Não há tempo para as
lágrimas na ação política pois o sistema eleitoral distrital francês em dois
turnos permite a movimentação pela Grande Política. O derrotado eleitoral
Macron emerge como um novo Charles De Gaulle ao defender uma “Aliança
Democrática” com as forças políticas da Nova Frente Popular (França Insubmissa,
Verdes, Socialistas e Comunistas). Se os devaneios de uma “Sexta República”
forem superados, os ensinamentos do filme Sob o Sol da Toscana (2003) podem ser
fundamentais como no gesto de aceno do personagem idoso com flores
(interpretado por Mario Monicelli) nas cenas finais desse filme. Assim, o
exército de Brancaleone da Frente Democrática ainda é necessário nos processos
eleitorais vindouros.
[1]
Doutorando no PPGCP-UNIRIO.
[2]
Rosanvallon, Pierre “Malaise dans la représentation” in Furet, François;
Julliard, Jacques; Rosanvallon, Pierre – La
République du Centre – la fin de l´exception française.
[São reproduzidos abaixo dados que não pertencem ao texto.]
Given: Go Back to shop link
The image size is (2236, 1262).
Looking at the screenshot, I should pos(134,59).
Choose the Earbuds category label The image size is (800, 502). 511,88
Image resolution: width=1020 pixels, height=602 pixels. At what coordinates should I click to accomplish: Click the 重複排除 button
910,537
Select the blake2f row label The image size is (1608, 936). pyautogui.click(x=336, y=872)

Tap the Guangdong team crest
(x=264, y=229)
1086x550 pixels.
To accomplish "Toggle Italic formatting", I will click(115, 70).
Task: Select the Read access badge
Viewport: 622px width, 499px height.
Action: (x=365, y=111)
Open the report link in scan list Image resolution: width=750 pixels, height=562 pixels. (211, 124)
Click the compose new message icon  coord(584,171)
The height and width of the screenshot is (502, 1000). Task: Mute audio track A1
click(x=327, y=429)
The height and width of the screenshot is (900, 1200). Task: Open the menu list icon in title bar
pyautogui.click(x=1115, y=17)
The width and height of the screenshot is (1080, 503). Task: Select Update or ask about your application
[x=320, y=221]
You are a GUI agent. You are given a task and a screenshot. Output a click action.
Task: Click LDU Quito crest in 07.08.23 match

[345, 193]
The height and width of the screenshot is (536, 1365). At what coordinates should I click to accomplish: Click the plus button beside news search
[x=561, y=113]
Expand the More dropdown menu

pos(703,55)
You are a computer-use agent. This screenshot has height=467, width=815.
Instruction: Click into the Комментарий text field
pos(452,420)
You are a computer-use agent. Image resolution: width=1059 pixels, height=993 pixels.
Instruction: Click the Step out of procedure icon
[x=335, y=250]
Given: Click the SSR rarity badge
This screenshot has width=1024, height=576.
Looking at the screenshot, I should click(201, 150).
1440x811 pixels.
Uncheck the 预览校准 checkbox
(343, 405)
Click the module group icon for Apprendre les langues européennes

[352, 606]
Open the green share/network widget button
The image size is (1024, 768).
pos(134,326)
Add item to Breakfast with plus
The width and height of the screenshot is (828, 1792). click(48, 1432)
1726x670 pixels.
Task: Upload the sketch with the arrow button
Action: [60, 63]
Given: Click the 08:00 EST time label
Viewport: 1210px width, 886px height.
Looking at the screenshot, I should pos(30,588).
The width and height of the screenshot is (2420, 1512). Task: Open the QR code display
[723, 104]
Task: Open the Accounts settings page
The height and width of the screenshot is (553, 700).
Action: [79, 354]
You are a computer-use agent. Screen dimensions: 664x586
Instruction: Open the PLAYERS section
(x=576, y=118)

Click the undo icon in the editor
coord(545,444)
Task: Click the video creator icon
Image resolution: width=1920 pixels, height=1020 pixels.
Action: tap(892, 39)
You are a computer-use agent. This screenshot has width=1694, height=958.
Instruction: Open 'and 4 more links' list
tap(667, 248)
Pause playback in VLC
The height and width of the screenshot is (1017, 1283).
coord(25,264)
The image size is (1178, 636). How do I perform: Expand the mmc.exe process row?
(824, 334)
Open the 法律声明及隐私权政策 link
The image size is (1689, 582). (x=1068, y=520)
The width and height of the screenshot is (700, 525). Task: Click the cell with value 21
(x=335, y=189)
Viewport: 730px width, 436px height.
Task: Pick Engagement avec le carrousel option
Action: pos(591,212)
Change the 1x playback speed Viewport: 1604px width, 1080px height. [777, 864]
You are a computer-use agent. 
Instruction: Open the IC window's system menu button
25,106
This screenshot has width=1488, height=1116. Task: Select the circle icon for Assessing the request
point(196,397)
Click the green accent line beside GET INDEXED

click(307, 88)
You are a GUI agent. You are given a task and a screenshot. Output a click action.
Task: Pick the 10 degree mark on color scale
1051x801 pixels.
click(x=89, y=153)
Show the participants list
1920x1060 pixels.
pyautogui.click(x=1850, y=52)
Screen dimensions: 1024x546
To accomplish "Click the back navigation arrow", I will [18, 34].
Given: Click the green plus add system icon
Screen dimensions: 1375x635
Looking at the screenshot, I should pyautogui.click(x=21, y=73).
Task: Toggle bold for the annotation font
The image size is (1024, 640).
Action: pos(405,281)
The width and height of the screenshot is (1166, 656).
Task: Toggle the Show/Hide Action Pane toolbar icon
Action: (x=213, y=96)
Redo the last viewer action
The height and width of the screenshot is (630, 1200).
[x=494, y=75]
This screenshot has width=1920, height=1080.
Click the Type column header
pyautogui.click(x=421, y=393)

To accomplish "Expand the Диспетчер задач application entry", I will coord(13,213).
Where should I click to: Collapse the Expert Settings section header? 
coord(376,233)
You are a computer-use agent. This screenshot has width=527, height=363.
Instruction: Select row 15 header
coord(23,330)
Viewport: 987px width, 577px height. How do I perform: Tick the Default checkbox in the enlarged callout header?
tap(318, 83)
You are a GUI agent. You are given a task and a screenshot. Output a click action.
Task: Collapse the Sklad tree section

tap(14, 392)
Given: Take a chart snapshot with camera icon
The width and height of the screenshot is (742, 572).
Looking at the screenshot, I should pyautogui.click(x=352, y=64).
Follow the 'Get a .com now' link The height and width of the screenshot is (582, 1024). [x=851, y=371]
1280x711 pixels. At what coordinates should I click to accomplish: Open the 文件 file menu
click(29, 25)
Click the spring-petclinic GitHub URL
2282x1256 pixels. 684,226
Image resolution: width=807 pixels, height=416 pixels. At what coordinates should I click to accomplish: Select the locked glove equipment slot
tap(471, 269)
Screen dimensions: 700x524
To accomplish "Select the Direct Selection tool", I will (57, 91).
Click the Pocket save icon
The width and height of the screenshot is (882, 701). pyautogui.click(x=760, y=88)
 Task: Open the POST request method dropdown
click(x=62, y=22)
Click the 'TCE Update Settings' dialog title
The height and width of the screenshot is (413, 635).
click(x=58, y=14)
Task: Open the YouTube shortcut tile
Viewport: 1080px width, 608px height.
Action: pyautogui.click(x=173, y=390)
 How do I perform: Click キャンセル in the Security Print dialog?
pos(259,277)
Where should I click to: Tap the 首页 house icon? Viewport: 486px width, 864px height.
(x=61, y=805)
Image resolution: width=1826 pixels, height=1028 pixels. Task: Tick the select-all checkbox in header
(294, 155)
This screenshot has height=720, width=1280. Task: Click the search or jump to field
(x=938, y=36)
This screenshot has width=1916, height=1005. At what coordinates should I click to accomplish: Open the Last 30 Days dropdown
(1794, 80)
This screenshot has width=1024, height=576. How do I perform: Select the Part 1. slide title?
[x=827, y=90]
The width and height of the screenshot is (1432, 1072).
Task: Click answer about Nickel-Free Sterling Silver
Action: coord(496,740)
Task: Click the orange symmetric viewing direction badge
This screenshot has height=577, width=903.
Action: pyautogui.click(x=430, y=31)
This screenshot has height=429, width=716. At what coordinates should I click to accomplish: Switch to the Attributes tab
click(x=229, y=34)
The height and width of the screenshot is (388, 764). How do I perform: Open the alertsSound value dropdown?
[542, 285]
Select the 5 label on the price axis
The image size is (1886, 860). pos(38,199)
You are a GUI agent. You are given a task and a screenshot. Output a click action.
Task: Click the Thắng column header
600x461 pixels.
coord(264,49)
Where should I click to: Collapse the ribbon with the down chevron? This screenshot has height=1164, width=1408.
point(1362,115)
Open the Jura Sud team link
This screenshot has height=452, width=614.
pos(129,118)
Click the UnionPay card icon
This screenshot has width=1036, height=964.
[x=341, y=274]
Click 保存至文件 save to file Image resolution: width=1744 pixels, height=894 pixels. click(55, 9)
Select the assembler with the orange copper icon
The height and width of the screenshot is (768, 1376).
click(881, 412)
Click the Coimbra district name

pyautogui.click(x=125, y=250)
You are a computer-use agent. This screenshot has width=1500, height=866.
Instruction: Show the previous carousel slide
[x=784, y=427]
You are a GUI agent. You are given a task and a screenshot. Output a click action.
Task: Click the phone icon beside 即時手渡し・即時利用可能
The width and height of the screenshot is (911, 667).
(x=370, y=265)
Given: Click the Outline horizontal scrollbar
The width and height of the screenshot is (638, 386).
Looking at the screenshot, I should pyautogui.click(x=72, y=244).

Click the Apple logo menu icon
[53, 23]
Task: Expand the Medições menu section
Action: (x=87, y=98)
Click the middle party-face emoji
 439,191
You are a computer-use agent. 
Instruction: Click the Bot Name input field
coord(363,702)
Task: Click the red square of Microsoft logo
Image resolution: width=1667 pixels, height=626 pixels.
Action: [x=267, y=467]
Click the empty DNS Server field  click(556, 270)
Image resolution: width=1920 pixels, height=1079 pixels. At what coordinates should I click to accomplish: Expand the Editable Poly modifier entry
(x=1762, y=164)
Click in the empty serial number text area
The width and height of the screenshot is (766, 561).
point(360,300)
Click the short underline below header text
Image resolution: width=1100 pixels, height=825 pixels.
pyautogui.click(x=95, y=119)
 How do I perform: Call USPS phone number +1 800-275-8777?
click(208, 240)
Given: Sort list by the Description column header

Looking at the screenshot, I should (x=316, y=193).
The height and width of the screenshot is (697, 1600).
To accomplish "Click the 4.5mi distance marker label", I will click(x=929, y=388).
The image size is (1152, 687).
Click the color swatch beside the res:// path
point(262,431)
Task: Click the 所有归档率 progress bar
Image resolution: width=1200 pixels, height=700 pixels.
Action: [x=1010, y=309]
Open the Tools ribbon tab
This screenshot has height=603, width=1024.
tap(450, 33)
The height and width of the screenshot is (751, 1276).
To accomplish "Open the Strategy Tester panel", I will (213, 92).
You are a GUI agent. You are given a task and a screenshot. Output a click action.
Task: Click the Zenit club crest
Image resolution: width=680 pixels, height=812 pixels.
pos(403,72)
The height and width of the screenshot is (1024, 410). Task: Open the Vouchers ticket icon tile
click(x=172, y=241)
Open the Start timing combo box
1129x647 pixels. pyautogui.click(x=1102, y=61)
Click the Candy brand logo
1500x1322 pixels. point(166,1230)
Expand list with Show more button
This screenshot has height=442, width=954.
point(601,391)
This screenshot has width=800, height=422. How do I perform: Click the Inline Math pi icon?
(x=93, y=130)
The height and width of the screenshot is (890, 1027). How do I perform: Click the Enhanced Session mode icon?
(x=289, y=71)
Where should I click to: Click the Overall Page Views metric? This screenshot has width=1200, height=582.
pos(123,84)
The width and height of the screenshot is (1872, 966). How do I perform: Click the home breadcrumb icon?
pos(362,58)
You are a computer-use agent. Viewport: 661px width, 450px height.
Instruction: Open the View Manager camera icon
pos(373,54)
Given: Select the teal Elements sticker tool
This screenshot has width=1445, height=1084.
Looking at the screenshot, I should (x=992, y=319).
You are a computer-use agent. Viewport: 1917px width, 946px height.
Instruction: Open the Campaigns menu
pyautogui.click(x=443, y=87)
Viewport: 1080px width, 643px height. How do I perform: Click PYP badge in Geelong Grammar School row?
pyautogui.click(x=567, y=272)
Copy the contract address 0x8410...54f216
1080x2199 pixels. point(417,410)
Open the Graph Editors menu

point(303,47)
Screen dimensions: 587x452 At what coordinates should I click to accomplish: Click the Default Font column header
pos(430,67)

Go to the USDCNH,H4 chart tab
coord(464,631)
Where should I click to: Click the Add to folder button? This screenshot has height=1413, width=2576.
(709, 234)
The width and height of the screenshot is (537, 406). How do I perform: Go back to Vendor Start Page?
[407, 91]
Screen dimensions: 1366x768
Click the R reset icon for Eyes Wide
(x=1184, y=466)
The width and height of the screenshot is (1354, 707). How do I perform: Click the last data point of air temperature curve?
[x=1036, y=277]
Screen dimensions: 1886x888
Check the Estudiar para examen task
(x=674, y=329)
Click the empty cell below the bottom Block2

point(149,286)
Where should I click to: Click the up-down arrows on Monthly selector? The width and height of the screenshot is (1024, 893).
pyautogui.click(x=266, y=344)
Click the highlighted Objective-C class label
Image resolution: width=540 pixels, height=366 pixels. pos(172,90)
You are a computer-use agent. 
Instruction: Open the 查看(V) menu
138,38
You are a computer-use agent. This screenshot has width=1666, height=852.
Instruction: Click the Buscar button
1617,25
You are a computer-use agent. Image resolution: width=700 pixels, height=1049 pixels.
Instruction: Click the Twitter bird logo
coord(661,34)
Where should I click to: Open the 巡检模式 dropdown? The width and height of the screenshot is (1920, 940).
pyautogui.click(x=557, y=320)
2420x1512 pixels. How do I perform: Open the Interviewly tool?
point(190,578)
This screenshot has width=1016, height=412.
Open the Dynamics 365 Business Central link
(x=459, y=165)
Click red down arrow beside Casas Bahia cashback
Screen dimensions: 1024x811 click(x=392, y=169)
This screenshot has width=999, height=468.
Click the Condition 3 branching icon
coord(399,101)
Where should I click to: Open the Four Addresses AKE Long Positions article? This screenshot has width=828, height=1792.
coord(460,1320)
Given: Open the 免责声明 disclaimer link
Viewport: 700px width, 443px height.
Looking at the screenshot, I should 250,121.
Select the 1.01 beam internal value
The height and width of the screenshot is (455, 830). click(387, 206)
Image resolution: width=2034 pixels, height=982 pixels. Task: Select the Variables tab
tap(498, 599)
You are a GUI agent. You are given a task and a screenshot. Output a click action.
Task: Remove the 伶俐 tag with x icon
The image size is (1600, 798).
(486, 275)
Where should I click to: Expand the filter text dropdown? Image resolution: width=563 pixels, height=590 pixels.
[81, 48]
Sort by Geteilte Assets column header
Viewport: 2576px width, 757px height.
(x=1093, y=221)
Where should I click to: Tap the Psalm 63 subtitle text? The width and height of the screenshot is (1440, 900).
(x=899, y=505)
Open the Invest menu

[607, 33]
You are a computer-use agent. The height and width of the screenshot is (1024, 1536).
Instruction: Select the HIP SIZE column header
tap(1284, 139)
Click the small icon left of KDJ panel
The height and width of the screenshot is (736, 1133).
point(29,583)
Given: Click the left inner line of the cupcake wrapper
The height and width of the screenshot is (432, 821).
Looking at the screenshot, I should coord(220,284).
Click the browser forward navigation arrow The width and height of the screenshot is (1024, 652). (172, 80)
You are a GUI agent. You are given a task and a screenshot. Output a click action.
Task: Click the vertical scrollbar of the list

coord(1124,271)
Ed. Calmann-lévy, Paris, 1988.
Um comentário:
Quantas inferências e referências. Para mim, que estou iniciando em ciência política, li um mar de autores e fatos para visitar.
Macron semrpe teve sua ideologia e abordagem política mais centristas e pró-mercado. Não me surpreendeu muito a criação do próprio moveimento. Além do mais, como citado por você no texto anterior "Nada se assemelha mais a um ‘Saquarema’ do que um ‘Luzia’ no poder". Apesar dos pesares, Que não percamos de vista a democracia e que a população tenha BOA MEMÓRIA!